MOF-Derived Bifunctional Cu3P Nanoparticles Coated by a N,P-Codoped Carbon Shell for Hydrogen Evolution and Oxygen Reduction

Metal-organic frameworks (MOFs) have recently emerged as a type of uniformly and periodically atom-distributed precursor and efficient self-sacrificial template to fabricate hierarchical porous-carbon-related nanostructured functional materials. For the first time, a Cu-based MOF, i.e., Cu-NPMOF is used, whose linkers contain nitrogen and phosphorus heteroatoms, as a single precursor and template to prepare novel Cu3P nanoparticles (NPs) coated by a N,P-codoped carbon shell that is extended to a hierarchical porous carbon matrix with identical uniform N and P doping (termed Cu3P@NPPC) as an electrocatalyst.

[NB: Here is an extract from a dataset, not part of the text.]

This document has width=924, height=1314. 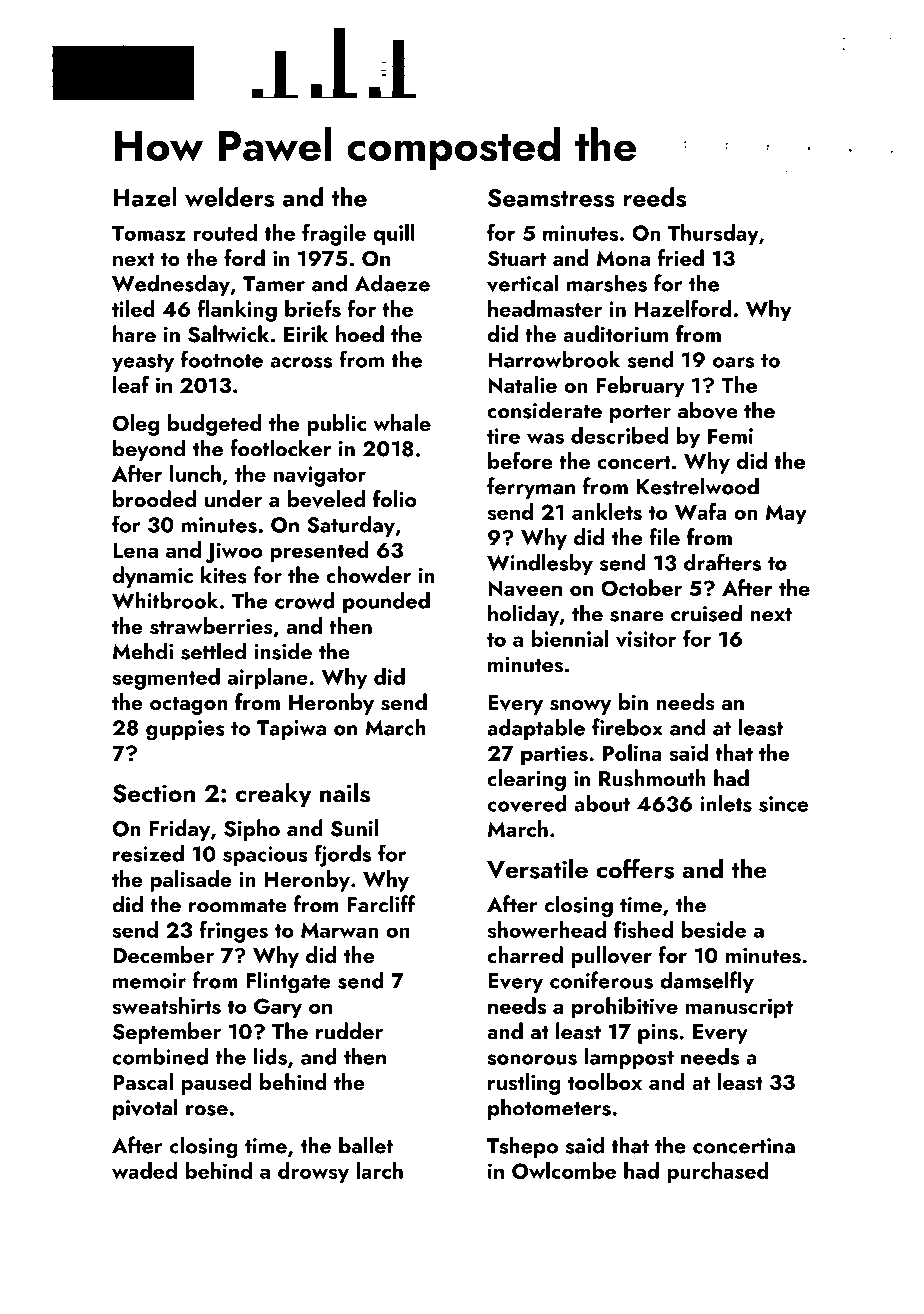 I want to click on fried, so click(x=681, y=257).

Cu3P@NPPC demonstrates outstanding activity for both the hydrogen evolution and oxygen reduction reaction, representing the first example of a Cu3P-based bifunctional catalyst for energy-conversion reactions. The high performances are ascribed to the high specific surface area, the synergistic effects of the Cu3P NPs with intrinsic activity, the protection of the carbon shell, and the hierarchical porous carbon matrix doped by multiheteroatoms. This strategy of using a diverse MOF as a structural and compositional material to create a new multifunctional composite/hybrid may expand the opportunities to explore highly efficient and robust non-noble-metal catalysts for energy-conversion reactions.